Nous commémorons aussi actuellement le début de la « grande guerre » , celle de 14-18  inscrite sur un vitrail du chœur de notre cathédrale, sans oublier celle qui suivit, encore plus cruelle. 

Quels que soient nos opinions ou nos penchants politiques, il faut bien reconnaître que notre Europe est désormais, globalement et nous l’espérons durablement, un continent de paix. Oui, enfin, les pontifes l’ont emporté sur les va-t-en guerre. Ces faiseurs de pont, dont beaucoup étaient des chrétiens affirmés, doivent continuer de nous inspirer, y compris au jour où nous faisons mémoire d’une bataille, parce que la paix dans la justice et la liberté en actes aujourd’hui valent encore plus que les souvenirs des vaillances passées, fussent-elles inscrites dans notre ADN patriotique.

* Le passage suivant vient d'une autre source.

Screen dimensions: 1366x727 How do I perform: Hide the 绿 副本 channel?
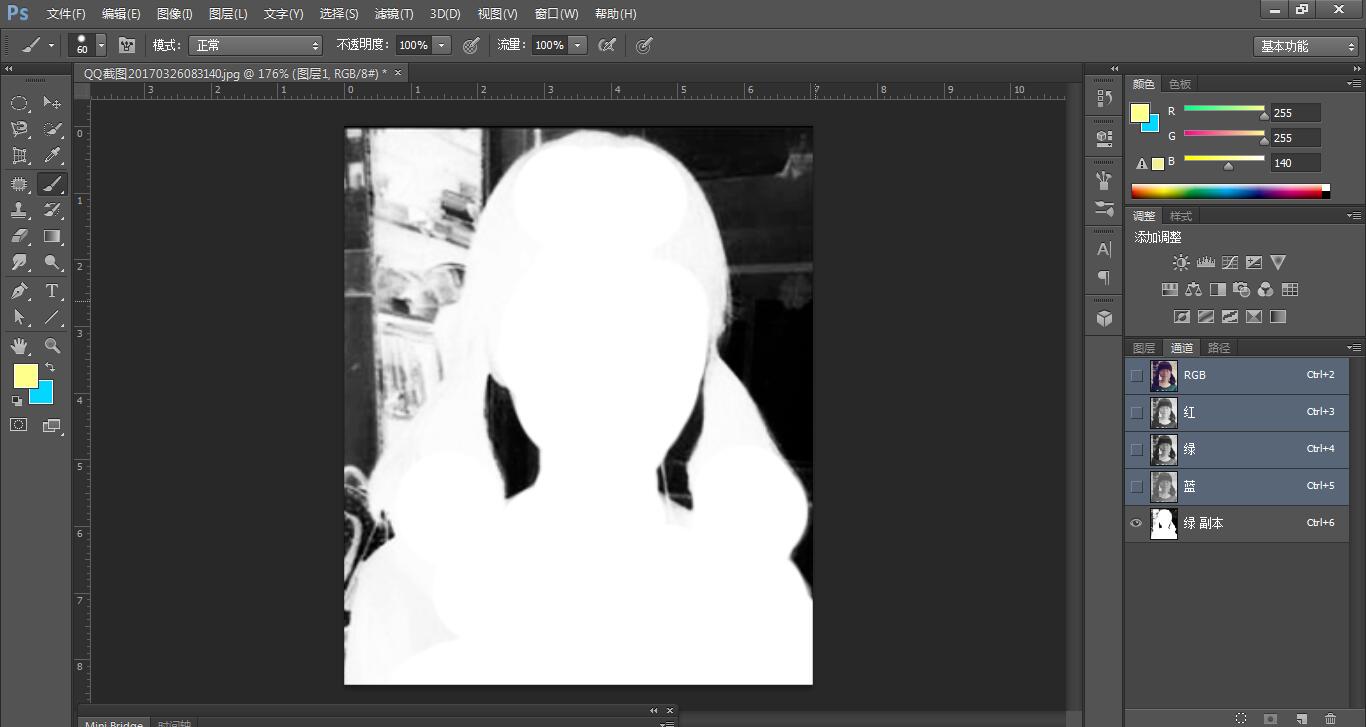pos(1136,523)
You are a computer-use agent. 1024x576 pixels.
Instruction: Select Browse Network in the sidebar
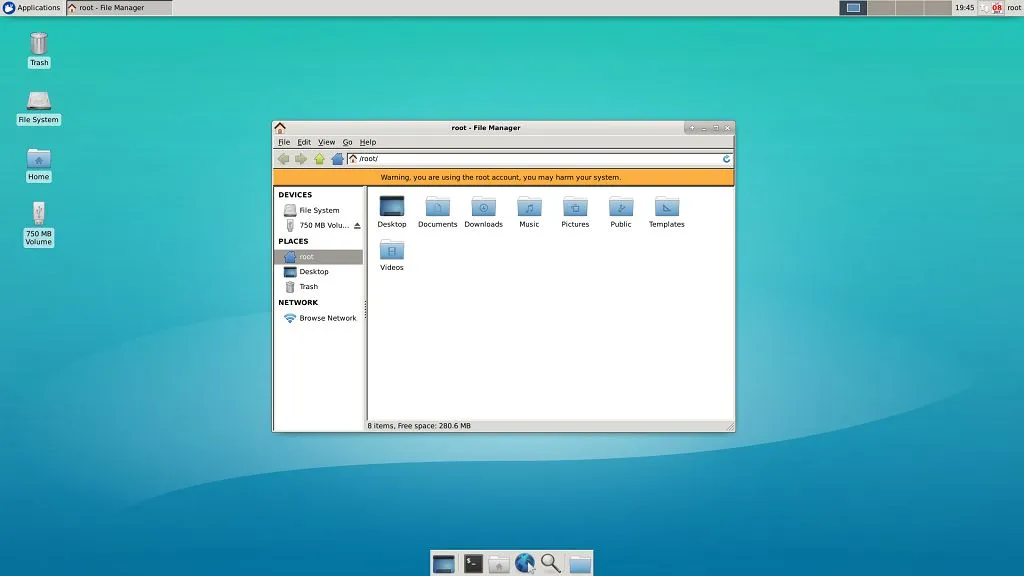pyautogui.click(x=327, y=318)
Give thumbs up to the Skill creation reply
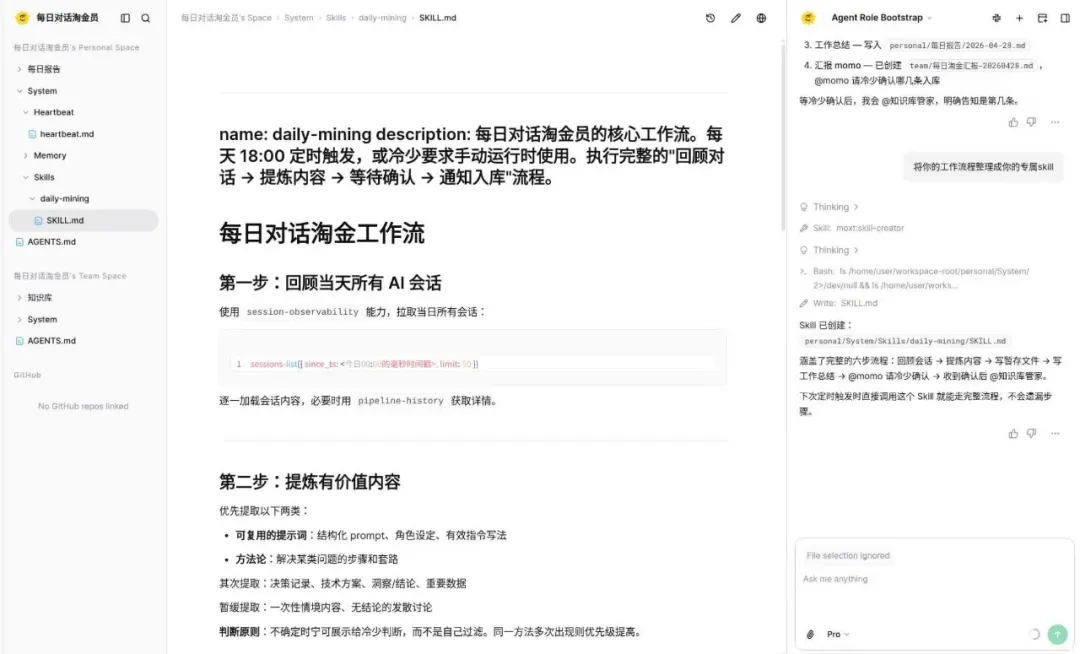Image resolution: width=1080 pixels, height=654 pixels. pos(1013,433)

Notre canton et notre ville vont inaugurer un nouveau pont. Pour le construire –pour faire œuvre de pontificat-, il a fallu d’abord creuser profond. Illustration des valeurs essentielles qu’il s’agit de trouver ou de retrouver au fond de nous, personnellement et communautairement, dans notre conscience et dans notre foi.

Il a fallu ensuite dresser vers le ciel des piliers audacieux qui prennent le risque des hauteurs pour vaincre les obstacles d’un terrain escarpé et inhospitalier. Car les vraies profondeurs humaines appellent les élans vers les verticalités spirituelles ou transcendantes, et pourquoi pas ? divines.

Enfin il a fallu construire un tablier qui permette les relations horizontales. Que voilà un bel instrument de communications qui puisse déboucher, nous l’espérons, non seulement vers la fluidité de la circulation, mais surtout vers la beauté de nouvelles rencontres dans la riche communion des diversités humaines, qu’elles soient religieuses, culturelles ou sociales.

Frères et sœurs, en cette fête de la Sainte Trinité, dans le contexte où nous sommes, à savoir entre une victoire à commémorer et un pont à inaugurer, comment ne pas appeler sur nous les vœux de la plus belle fraternité que saint Paul décrivait ainsi aux Corinthiens : « Que la grâce du Seigneur Jésus Christ, l’amour de Dieu et la communion de l’Esprit Saint soient avec vous tous ! » ?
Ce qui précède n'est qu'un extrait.